**PROBLEM DETAILS**
Rewrite all of the rows below, requests included, and scale only the click coordinates in the answers by 0.65, rounding each result to a whole number with halves rounded up. Leave the pictures out of your answer.
-- start of MATERIAL FOR THIS TASK --
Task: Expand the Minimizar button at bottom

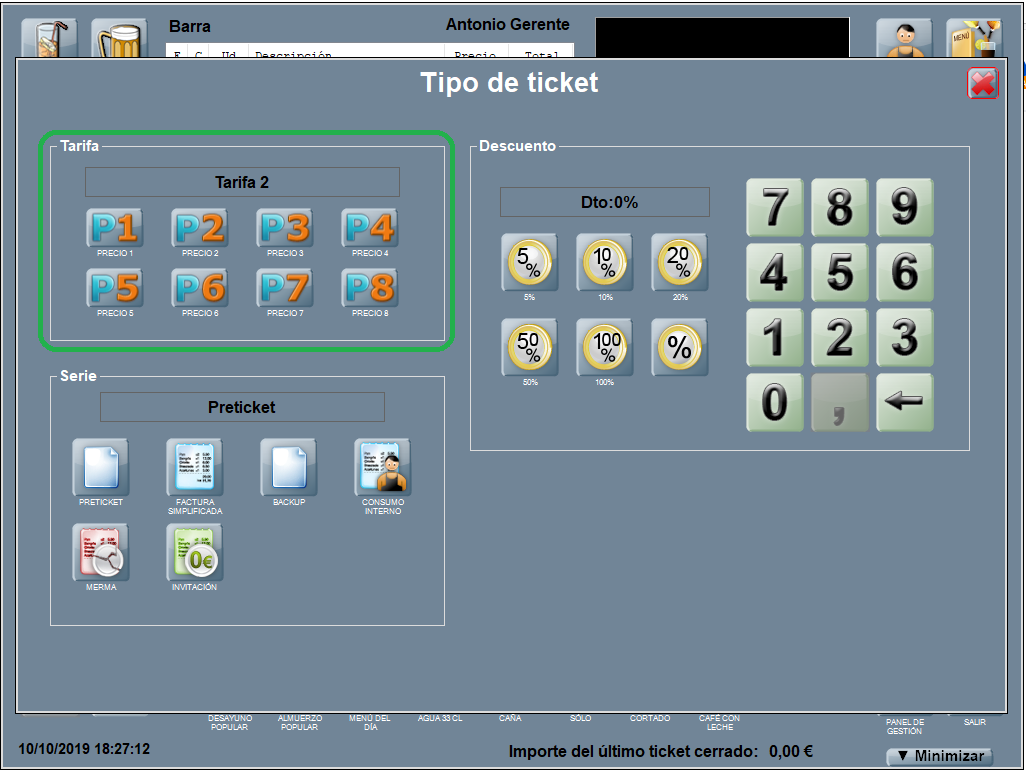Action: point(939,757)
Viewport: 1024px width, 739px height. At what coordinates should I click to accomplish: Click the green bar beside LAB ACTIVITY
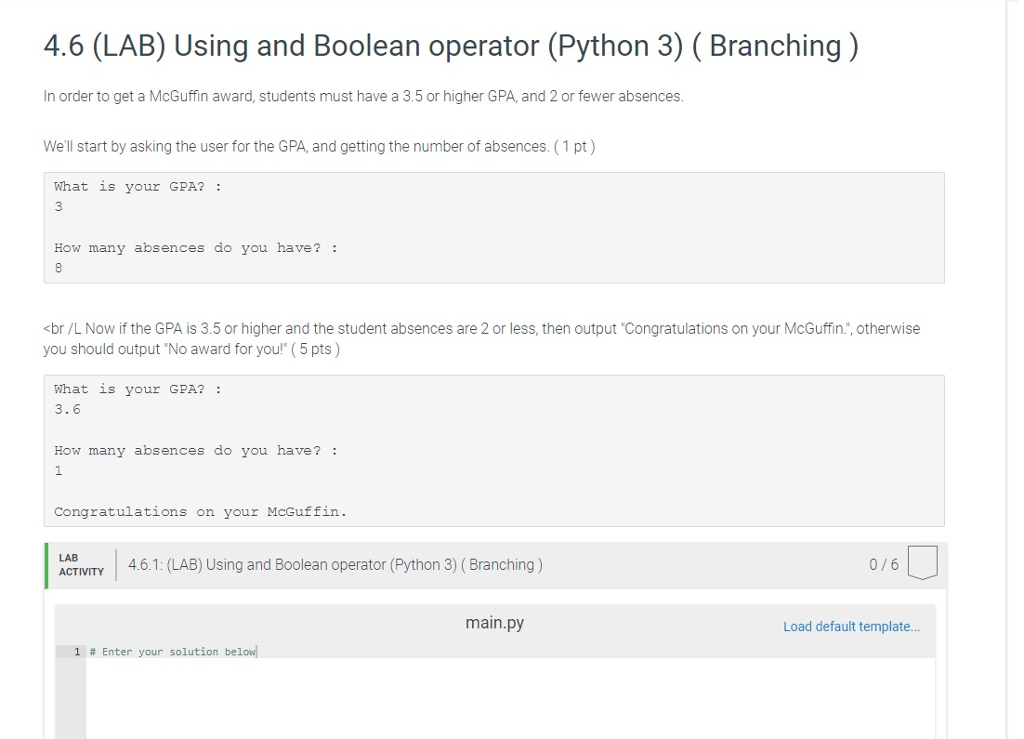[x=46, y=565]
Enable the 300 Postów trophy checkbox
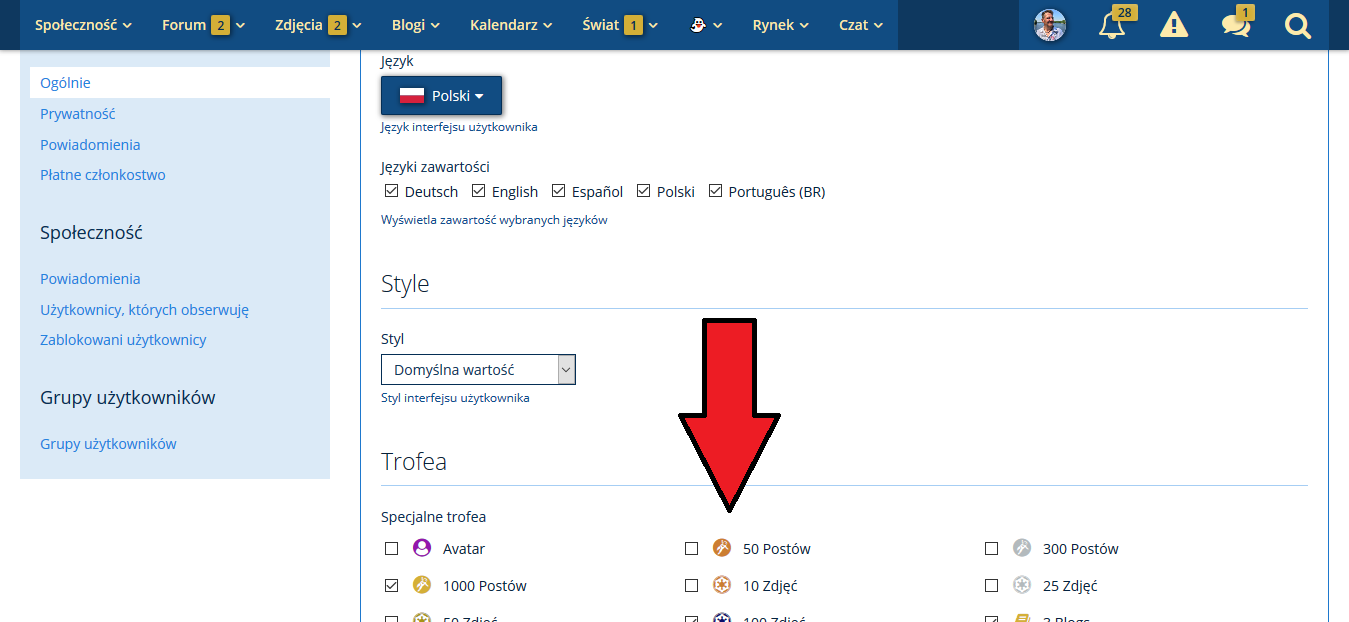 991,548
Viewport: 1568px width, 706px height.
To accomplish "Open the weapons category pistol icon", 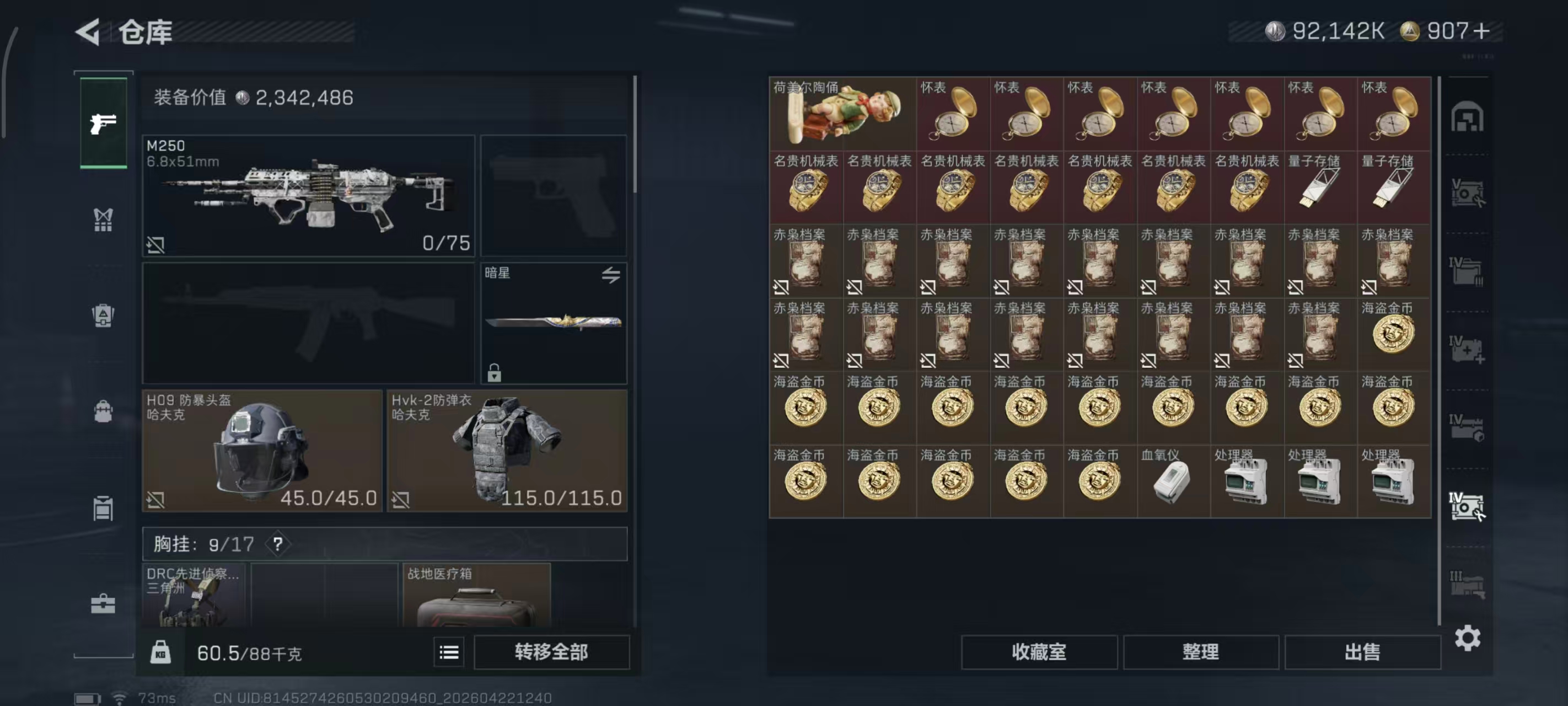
-- end of MATERIAL FOR THIS TASK --
**CORRECT RESPONSE**
Task: Expand the Minimizar button at bottom

Action: point(610,492)
Viewport: 1024px width, 739px height. At what coordinates should I click to accomplish: Click the green bar beside LAB ACTIVITY
[x=30, y=367]
Enable the 300 Postów trophy checkbox
 644,356
Viewport: 1568px width, 706px height.
To accomplish "Open the weapons category pistol icon", 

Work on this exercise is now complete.